Das offene Mikrofon des REBELL war bei der Demo im Dauereinsatz.
Immer wieder war die Jugend am Mikro, um ihren Protest auszudrücken.
Großes Interesse und ständig belagert war der Infostand der MLPD.
Besonders gefragt waren die Buttons „Neue Politiker braucht das Land“
Gegen Spende gingen Aufkleber der MLPD weg wie warme Semmel.
Jugendliche hinterließen ihre Adresse, um weiter die Politik von Rebell
und MLPD kennen zu lernen.
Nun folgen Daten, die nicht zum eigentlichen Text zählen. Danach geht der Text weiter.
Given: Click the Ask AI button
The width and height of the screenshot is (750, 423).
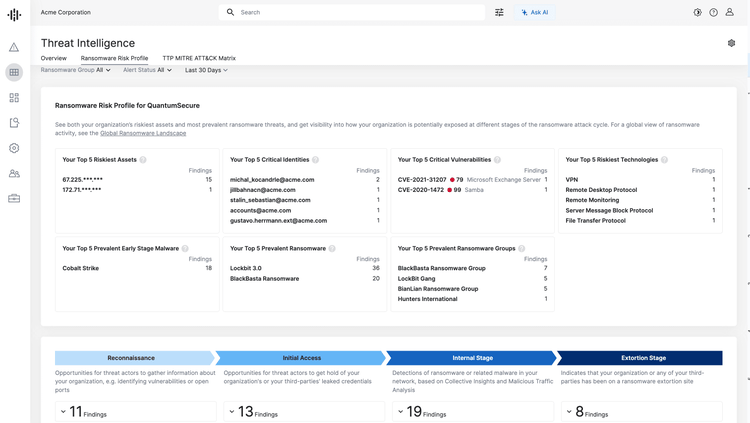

Für die MLPD und ihrem Jugendverband REBELL
war es eine erfolgreiche Teilnahme der Demo in Karlsruhe.

 
München

Das Bündnis hatte auch z.B. einen Milchbauern eingeladen der eine sehr gute Rede hielt, dass man zusammenhalten muss, weil es im Grunde dieselben Interessen sind … Insgesamt waren ca. 5000 Teilnehmer da – es war sehr kämpferisch, Parolen wurden gerufen… Es waren Berufschüler und ein  Lehrer da, aber in den Reden spielte die Krise und das in München z.B. schon 15 000 Leiharbeiter entlassen wurden keine Rolle.

Münster
Einsatz von Kampfjets während des Bildungsstreiks
Gegen
12:58 bewegte sich ein Kampfjet in einer geschätzten Höhe von etwa 50
bis 100m über das Zentrum Münsters. Zur gleichen Zeit fanden auch die
Proteste zum Bildungsstreik auf dem Domplatz in Münster statt.
„Den
Grund für den Einsatz der Kampfjets können wir nicht nachvollziehen“,
so Hubertus Zdebel, Bundestagskandidat der Partei DIE LINKE. Münster.
„Viele Menschen hat der Kampfjet jedoch massiv eingeschüchtert“ so
Zdebel weiter. Ein derart einschüch¬terndes Vorgehen gegenüber der
Demonstranten ist nicht hinnehmbar und erinnert doch stark an den
Einsatz der Bundeswehr in Heiligendamm.
„Es war ein Fluglärm wie
ich ihn in Münster seit den 80er Jahren nicht gehört habe“, so Raimund
Köhn, Sprecher der Partei DIE LINKE. Münster.  Es ist schon ein sehr
seltsamer Zufall, dass exakt zur Zeit der Kundgebung auf dem Domplatz
mit 8000 Teilnehmern ein Kampfjet über den Domplatz jagt, so Köhn
weiter.

Stuttgart
„Wir werden dieses Verhalten der Polizei so nicht akzeptieren. Die Polizei hat die Aufgabe, das Recht zu schützen und nicht, es willkürlich zu brechen. Die Beamten waren von Anfang an auf Eskalation aus. Ich bin mir ziemlich sicher, dass dieser Einsatz politisch motiviert war“, so Oli Kube vom SchülerAktionsKomitee zu den Übergiffen der Polizei auf das Protestcamp.

Weingarten

„Meer Lärer“ forderten 1500 Studenten am 17.Juni nachmittags bei einer Demo und Kundgebung in Weingarten. „Wir sind hier, wir sind laut, weil man uns die Bildung klaut!“ wird auch hier lauthals verbreitet. Phantasievoll hatten sie schon seit Wochen für diesen Tag an der PH und FH mobilisiert, die Schüler an den umliegenden Schulen wurden eingeladen. Auch eine kurze Sitzblockade auf der Straße hatten sie eingeplant. Vorwiegend weiblich waren die Teilnehmer entsprechend dem Geschlechterverhältnis an der PH. Auch die Hochschulleitung hat die Proteste unterstützt – „Wir sind in Not, weil die notwendigen Investitionen in der Bildung ausbleiben“.